> **Page extract**

-- start --

LLNL Study Explores ML-Driven Binary Analysis for Software Security
Feb. 3, 2025 -- Whether intended for a smartphone or a supercomputer, software updates can be vulnerable to attacks. Cyber security programs scrutinize software behavior before installation, detecting signatures of malicious activity. But lack of access to source code complicates this task, so researchers are turning to structural information contained in software binaries, which are the precompiled, machine-readable ones and zeros.
Software binaries come with their own complexities, however. For instance, information could be discarded during compilation if deemed unnecessary. Machine learning (ML) techniques—such as graph neural networks (GNNs) and natural language processing (NLP)—are opening up new avenues to automating binary analysis.
Leveraging these techniques, computational mathematician Geoff Sanders and former LLNL data scientist Justin Allen explored ways to characterize software behaviors based on similarity to previous threats. Allen built an ML-driven binary analysis pipeline that incorporates large-scale training data and hierarchical embeddings, and presented their paper, “BobGAT: Towards Inferring Software Bill of Behavior with Pre-Trained Graph Attention Networks,” at the 2024 IEEE International Conference on Trust, Privacy and Security in Intelligent Systems and Applications. The work was part of a Laboratory Directed Research and Development project focusing on software assurance capabilities.
The pipeline turns software binaries into graph representations such as control-flow graphs (CFGs) that represent data relationships as basic blocks, then applies a combination of GNN and NLP to understand the semantics of the compiled binaries. This model uses a multilayered, hierarchical graph attention network—the GAT in BobGAT—which aggregates embeddings of assembly lines, basic blocks, functions, and binaries. This process repeats to accumulate fine-grained details of the graph’s features.
Additionally, shortcuts like skip connections provide easier access to information from earlier layers, such as allowing basic blocks to connect back to their initial features. And finally, the GNN is bidirectional in order to retain connections among sparser graphs, averaging what it learns from “forward” program execution and “backward” connection transposition. “These combined techniques allow the model to access the initial node features without having to retain them through multiple layers, and split up that information for the final embedding,” explains Allen, now an ML engineer at Meta. The result of this pipeline is ML-optimized data suitable for training binary analysis models.

-- end --

> **Source excerpt**
-- start --

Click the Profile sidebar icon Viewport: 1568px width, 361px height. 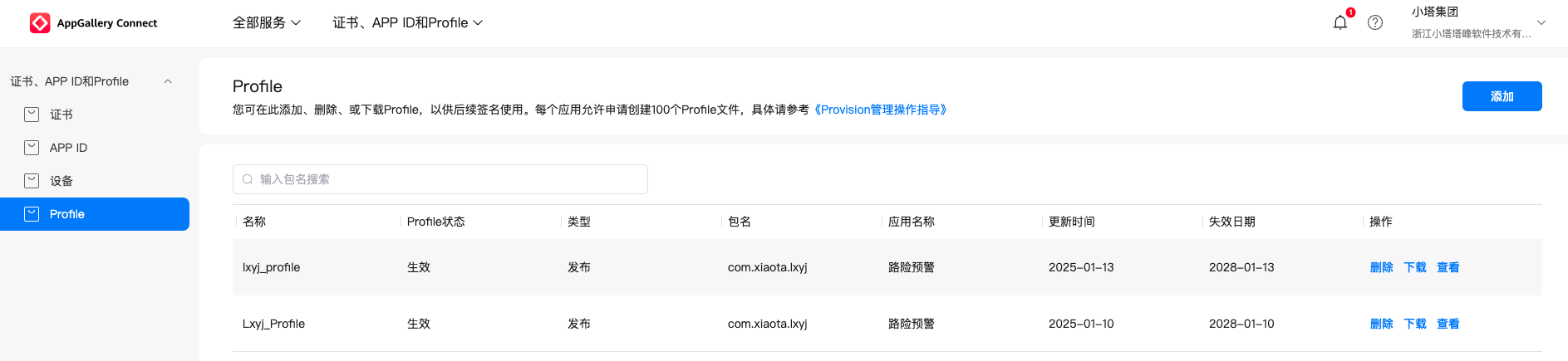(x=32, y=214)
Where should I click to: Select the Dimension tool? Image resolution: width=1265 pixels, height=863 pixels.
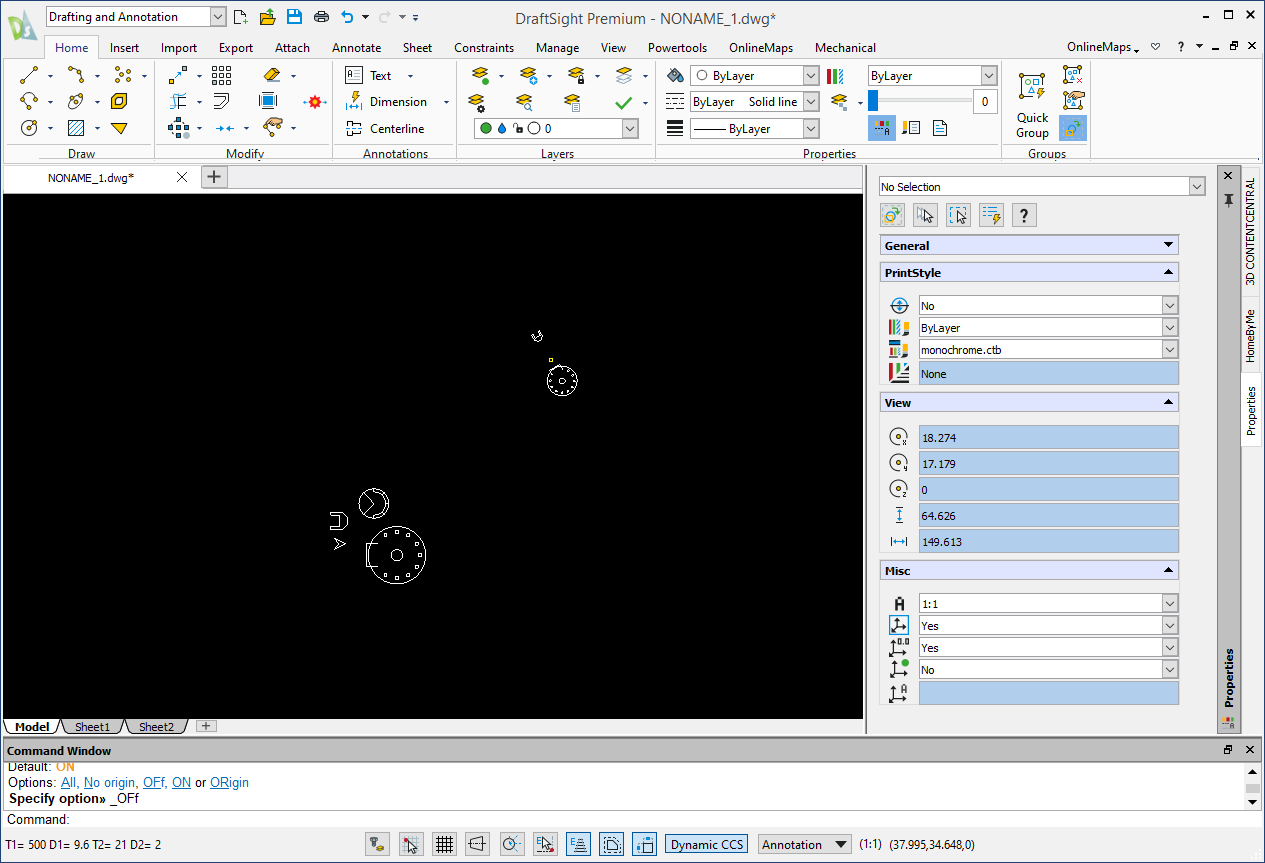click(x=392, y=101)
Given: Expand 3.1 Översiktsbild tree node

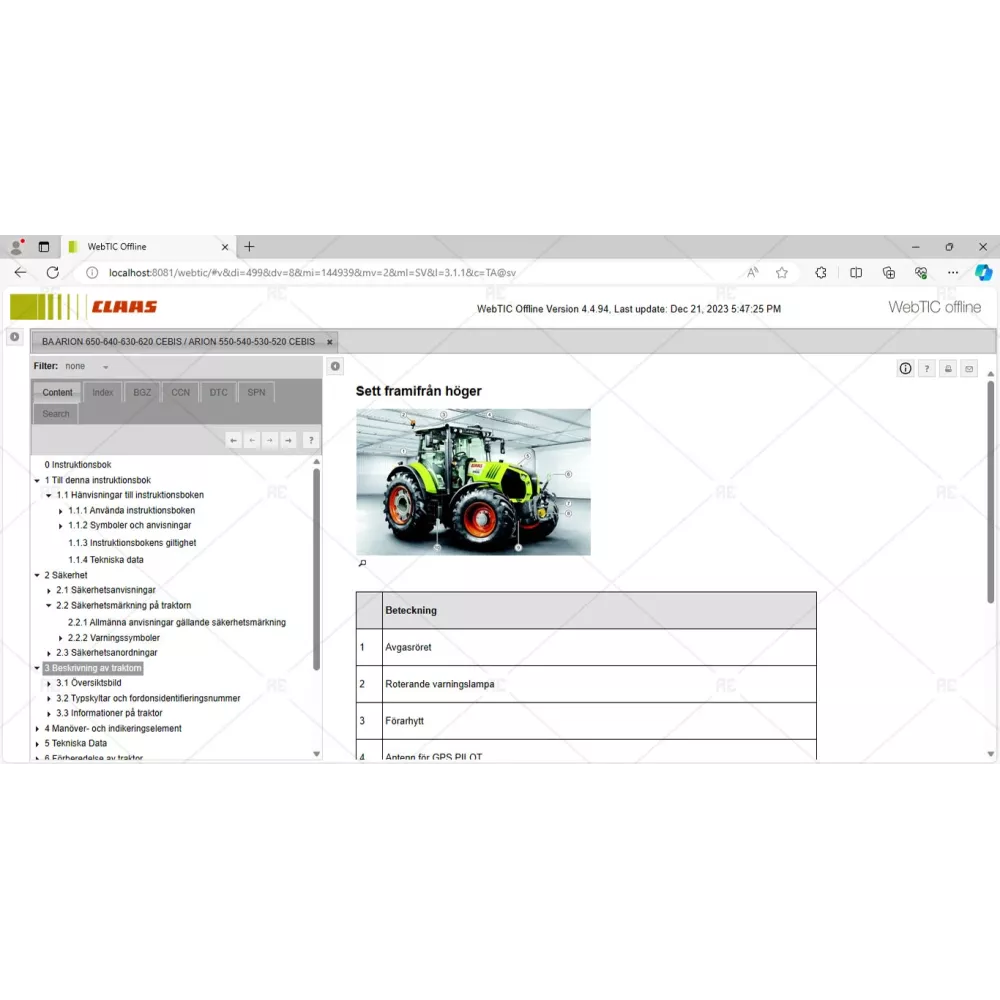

-- end --

> **Given instruction A**
Answer these questions from the binary analysis article:
(i) At which conference was the BobGAT paper presented?
(ii) What do the letters GAT in BobGAT stand for?
(iii) Where does Justin Allen work now, and in what role?
> **Given instruction B**
Quote a passage from the binary analysis article word for word, beginning at the words "Additionally, shortcuts like" and ending after "binary analysis models.".
> **Given instruction C**
Continue the binary analysis article from its final sentence.

> **Written response A**
(i) The 2024 IEEE International Conference on Trust, Privacy and Security in Intelligent Systems and Applications.
(ii) Graph attention network.
(iii) At Meta, as an ML engineer.

> **Written response B**
Additionally, shortcuts like skip connections provide easier access to information from earlier layers, such as allowing basic blocks to connect back to their initial features. And finally, the GNN is bidirectional in order to retain connections among sparser graphs, averaging what it learns from “forward” program execution and “backward” connection transposition. “These combined techniques allow the model to access the initial node features without having to retain them through multiple layers, and split up that information for the final embedding,” explains Allen, now an ML engineer at Meta. The result of this pipeline is ML-optimized data suitable for training binary analysis models.

> **Written response C**
Two complementary open-source tools are key to this pipeline. Developed for this research, CAP (Compile. Analyze. Prepare.) generates large-scale binary datasets from source code examples, then BinCFG parses compiler outputs, tokenizes and normalizes the binary data into assembly lines, and converts the data into ML-prepped formats. “Data preparation, especially when working with assembly lines, is supremely important,” Allen points out. “These tools automate much of the tedious work of data preparation for binary analysis tasks.”
The more data, the better. “The approach Justin developed is data hungry,” Sanders notes. “He trained the models with labeled data from software binaries so they’ll make better predictions of real-world software behavior, even if it’s unexpected, not seen before, or a new version of the software.”
To test the pipeline, Allen scraped a massive dataset from the programming competition website Codeforces. Containing more than 10,000 problem sets and solutions, the dataset provided about 125 million code snippets across dozens of programming languages and millions of authors. According to Allen, running the pipeline at this large scale required about a week of compute time on one of LLNL’s high performance computing systems, and at one point ran on 1,200 nodes simultaneously.
As it turns out, more data is indeed better. “With millions or billions of labeled software samples, Justin showed that we can more accurately model tens of thousands of behaviors and predict changes in those behaviors,” says Sanders. Examples of predictions include: (1) infer a compiled binary’s originating problem; (2) group binaries based on their similarities, such as if they came from the same or different problems; and (3) group new binaries not included in the training data. ML models using Allen’s pipeline-processed training data variously achieved 92–99% accuracy on these types of tasks.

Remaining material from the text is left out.